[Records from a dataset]
<<<<

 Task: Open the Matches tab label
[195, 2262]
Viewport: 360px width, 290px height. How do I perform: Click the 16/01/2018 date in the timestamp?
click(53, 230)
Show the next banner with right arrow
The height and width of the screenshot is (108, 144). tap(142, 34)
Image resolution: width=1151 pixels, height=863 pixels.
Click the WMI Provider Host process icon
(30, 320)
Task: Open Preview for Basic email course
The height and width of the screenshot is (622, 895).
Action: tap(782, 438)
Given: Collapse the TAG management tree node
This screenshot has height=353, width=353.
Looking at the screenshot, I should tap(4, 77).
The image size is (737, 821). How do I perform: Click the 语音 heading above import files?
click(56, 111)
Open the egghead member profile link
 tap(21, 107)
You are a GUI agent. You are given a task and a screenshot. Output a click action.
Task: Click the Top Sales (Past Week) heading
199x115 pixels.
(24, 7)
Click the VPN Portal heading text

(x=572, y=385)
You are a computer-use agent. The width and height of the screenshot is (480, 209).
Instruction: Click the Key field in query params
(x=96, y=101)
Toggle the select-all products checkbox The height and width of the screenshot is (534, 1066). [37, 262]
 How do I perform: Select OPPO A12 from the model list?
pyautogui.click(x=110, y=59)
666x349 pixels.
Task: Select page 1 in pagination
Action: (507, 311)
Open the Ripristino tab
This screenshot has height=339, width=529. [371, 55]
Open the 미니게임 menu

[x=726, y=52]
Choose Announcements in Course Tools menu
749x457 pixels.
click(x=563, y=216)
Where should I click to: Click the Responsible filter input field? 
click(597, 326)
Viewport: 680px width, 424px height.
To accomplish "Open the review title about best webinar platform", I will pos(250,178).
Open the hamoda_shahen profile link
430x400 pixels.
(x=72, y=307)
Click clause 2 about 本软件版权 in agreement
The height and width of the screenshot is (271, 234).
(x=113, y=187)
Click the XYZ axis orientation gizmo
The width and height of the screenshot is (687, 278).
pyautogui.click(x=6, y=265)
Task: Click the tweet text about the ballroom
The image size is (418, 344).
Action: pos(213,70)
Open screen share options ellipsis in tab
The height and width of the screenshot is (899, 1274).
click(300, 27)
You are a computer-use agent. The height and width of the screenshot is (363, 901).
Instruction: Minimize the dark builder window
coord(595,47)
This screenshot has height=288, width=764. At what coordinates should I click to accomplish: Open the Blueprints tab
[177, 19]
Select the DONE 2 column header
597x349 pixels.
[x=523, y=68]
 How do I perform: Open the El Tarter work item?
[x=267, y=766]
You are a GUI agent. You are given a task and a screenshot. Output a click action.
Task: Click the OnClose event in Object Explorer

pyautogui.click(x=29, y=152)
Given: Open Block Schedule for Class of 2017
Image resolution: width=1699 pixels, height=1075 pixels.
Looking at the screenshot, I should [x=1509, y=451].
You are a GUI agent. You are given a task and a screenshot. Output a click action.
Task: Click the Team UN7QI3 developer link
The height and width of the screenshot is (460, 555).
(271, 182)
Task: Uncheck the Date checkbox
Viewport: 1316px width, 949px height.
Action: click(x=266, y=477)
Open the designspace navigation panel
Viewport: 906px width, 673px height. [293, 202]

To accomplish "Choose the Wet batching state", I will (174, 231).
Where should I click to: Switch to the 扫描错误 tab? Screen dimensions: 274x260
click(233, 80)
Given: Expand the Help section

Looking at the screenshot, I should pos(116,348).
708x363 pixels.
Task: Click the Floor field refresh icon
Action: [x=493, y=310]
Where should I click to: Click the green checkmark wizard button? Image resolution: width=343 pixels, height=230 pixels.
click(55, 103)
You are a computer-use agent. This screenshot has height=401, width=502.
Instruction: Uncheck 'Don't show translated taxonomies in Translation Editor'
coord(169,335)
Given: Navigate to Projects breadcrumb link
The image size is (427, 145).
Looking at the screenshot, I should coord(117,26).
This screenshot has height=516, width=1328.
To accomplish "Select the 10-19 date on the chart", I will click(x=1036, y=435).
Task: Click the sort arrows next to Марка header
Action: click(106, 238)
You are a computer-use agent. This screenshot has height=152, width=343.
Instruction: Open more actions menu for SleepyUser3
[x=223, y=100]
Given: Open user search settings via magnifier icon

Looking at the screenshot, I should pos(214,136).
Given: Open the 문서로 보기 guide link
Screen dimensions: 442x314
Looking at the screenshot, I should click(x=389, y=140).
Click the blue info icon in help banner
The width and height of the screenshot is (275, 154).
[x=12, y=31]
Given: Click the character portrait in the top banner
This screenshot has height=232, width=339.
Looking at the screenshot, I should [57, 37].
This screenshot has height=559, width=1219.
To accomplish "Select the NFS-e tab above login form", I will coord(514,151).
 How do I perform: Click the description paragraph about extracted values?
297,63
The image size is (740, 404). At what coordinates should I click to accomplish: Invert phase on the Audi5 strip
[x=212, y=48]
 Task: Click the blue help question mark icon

>>>>

EXERCISE: Could you retype every record above exactly as it appears?

SOLUTION TO THE EXERCISE:
 Task: Open the Matches tab label
[195, 2262]
Viewport: 360px width, 290px height. How do I perform: Click the 16/01/2018 date in the timestamp?
click(53, 230)
Show the next banner with right arrow
The height and width of the screenshot is (108, 144). tap(142, 34)
Image resolution: width=1151 pixels, height=863 pixels.
Click the WMI Provider Host process icon
(30, 320)
Task: Open Preview for Basic email course
The height and width of the screenshot is (622, 895).
Action: tap(782, 438)
Given: Collapse the TAG management tree node
This screenshot has height=353, width=353.
Looking at the screenshot, I should tap(4, 77).
The image size is (737, 821). How do I perform: Click the 语音 heading above import files?
click(56, 111)
Open the egghead member profile link
 tap(21, 107)
You are a GUI agent. You are given a task and a screenshot. Output a click action.
Task: Click the Top Sales (Past Week) heading
199x115 pixels.
(24, 7)
Click the VPN Portal heading text

(x=572, y=385)
You are a computer-use agent. The width and height of the screenshot is (480, 209).
Instruction: Click the Key field in query params
(x=96, y=101)
Toggle the select-all products checkbox The height and width of the screenshot is (534, 1066). [37, 262]
 How do I perform: Select OPPO A12 from the model list?
pyautogui.click(x=110, y=59)
666x349 pixels.
Task: Select page 1 in pagination
Action: (507, 311)
Open the Ripristino tab
This screenshot has height=339, width=529. [371, 55]
Open the 미니게임 menu

[x=726, y=52]
Choose Announcements in Course Tools menu
749x457 pixels.
click(x=563, y=216)
Where should I click to: Click the Responsible filter input field? 
click(597, 326)
Viewport: 680px width, 424px height.
To accomplish "Open the review title about best webinar platform", I will pos(250,178).
Open the hamoda_shahen profile link
430x400 pixels.
(x=72, y=307)
Click clause 2 about 本软件版权 in agreement
The height and width of the screenshot is (271, 234).
(x=113, y=187)
Click the XYZ axis orientation gizmo
The width and height of the screenshot is (687, 278).
pyautogui.click(x=6, y=265)
Task: Click the tweet text about the ballroom
The image size is (418, 344).
Action: pos(213,70)
Open screen share options ellipsis in tab
The height and width of the screenshot is (899, 1274).
click(300, 27)
You are a computer-use agent. The height and width of the screenshot is (363, 901).
Instruction: Minimize the dark builder window
coord(595,47)
This screenshot has height=288, width=764. At what coordinates should I click to accomplish: Open the Blueprints tab
[177, 19]
Select the DONE 2 column header
597x349 pixels.
[x=523, y=68]
 How do I perform: Open the El Tarter work item?
[x=267, y=766]
You are a GUI agent. You are given a task and a screenshot. Output a click action.
Task: Click the OnClose event in Object Explorer

pyautogui.click(x=29, y=152)
Given: Open Block Schedule for Class of 2017
Image resolution: width=1699 pixels, height=1075 pixels.
Looking at the screenshot, I should [x=1509, y=451].
You are a GUI agent. You are given a task and a screenshot. Output a click action.
Task: Click the Team UN7QI3 developer link
The height and width of the screenshot is (460, 555).
(271, 182)
Task: Uncheck the Date checkbox
Viewport: 1316px width, 949px height.
Action: click(x=266, y=477)
Open the designspace navigation panel
Viewport: 906px width, 673px height. [293, 202]

To accomplish "Choose the Wet batching state", I will (174, 231).
Where should I click to: Switch to the 扫描错误 tab? Screen dimensions: 274x260
click(233, 80)
Given: Expand the Help section

Looking at the screenshot, I should pos(116,348).
708x363 pixels.
Task: Click the Floor field refresh icon
Action: [x=493, y=310]
Where should I click to: Click the green checkmark wizard button? Image resolution: width=343 pixels, height=230 pixels.
click(55, 103)
You are a computer-use agent. This screenshot has height=401, width=502.
Instruction: Uncheck 'Don't show translated taxonomies in Translation Editor'
coord(169,335)
Given: Navigate to Projects breadcrumb link
The image size is (427, 145).
Looking at the screenshot, I should coord(117,26).
This screenshot has height=516, width=1328.
To accomplish "Select the 10-19 date on the chart", I will click(x=1036, y=435).
Task: Click the sort arrows next to Марка header
Action: click(106, 238)
You are a computer-use agent. This screenshot has height=152, width=343.
Instruction: Open more actions menu for SleepyUser3
[x=223, y=100]
Given: Open user search settings via magnifier icon

Looking at the screenshot, I should pos(214,136).
Given: Open the 문서로 보기 guide link
Screen dimensions: 442x314
Looking at the screenshot, I should click(x=389, y=140).
Click the blue info icon in help banner
The width and height of the screenshot is (275, 154).
[x=12, y=31]
Given: Click the character portrait in the top banner
This screenshot has height=232, width=339.
Looking at the screenshot, I should [57, 37].
This screenshot has height=559, width=1219.
To accomplish "Select the NFS-e tab above login form", I will coord(514,151).
 How do I perform: Click the description paragraph about extracted values?
297,63
The image size is (740, 404). At what coordinates should I click to accomplish: Invert phase on the Audi5 strip
[x=212, y=48]
 Task: Click the blue help question mark icon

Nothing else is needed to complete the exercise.